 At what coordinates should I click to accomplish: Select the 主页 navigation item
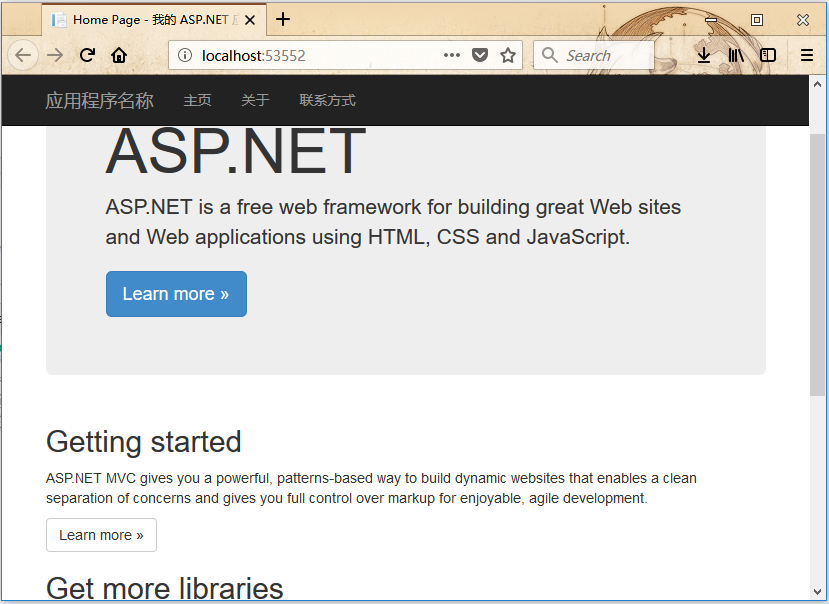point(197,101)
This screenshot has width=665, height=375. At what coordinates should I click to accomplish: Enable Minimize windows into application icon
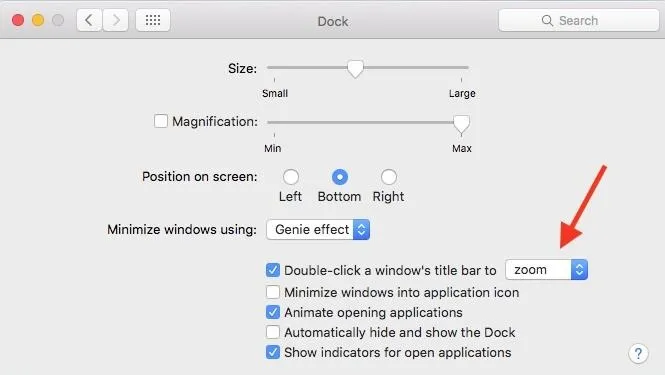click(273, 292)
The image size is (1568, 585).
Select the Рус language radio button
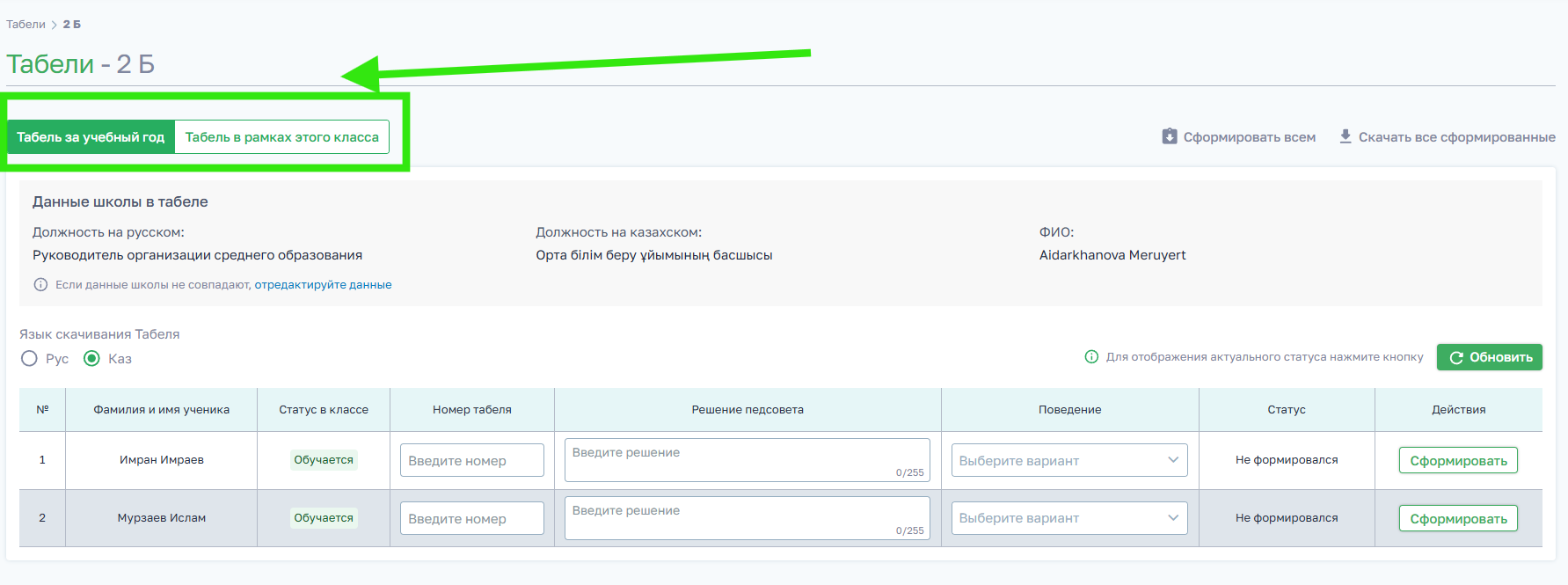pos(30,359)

************

Task
No images belong in the copy. Transcribe every record exactly.

Result of this exercise
 At what coordinates should I click to accomplish: Select the 主页 navigation item
point(197,101)
This screenshot has width=665, height=375. At what coordinates should I click to accomplish: Enable Minimize windows into application icon
click(273, 292)
The image size is (1568, 585).
Select the Рус language radio button
pos(30,359)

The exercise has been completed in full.